The contents of a document are stored as a series of tagged elements, with each element representing a different part of the document, such as paragraphs, tables, images, and so on. This means it is inherently dynamic, and the XML code defining a certain file can be specific to the software it is intended for.
When you open a Word document and navigate to a specific page, you may notice that the page number is displayed in the status bar at the bottom of the screen. However, this page number is not actually stored as a separate element in the document. Instead, it is calculated dynamically based on the layout of the document and the settings for margins, page size, and other formatting options. The page layout can vary depending on the contents of the document, and there may be other elements that affect the pagination, such as section breaks, headers, and footers.
Furthermore, Word uses a technique called "page caching" to improve performance when displaying large documents. This means that not all of the content for a given page may be stored in a single element. Instead, the content for several pages may be grouped together in a single element, which can make it difficult to extract a specific page without also including content from other pages.
There are two tags within a Microsoft Word OpenXML file that define where a Page Break occurs.

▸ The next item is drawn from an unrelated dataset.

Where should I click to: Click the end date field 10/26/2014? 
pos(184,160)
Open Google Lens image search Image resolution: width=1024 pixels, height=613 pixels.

Manual Page Break (Hard Break) | <w:br w:type="page" /> |
Implicit Page Break | <w:lastRenderedPageBreak /> |
Most Word files today don't use Manual Page Breaks, instead relying on the Implicit Page Breaks created when your content 'overflows' to the next page. When using Microsoft Word, you don't notice how these page breaks change the document but are essential for rendering pages in the way you would expect. When looking at the XML code, these Implicit Page Breaks aren't always in the position you would expect when comparing to the visual page breaks within Word, however they are the only option for tags to look for when determining the pages to extract (if manual page breaks are not utilised).
In the end, the dynamic nature of Word's pagination, page caching, and the way page breaks are saved within the XML code, make it difficult to obtain the exact pages requested from the Import Options.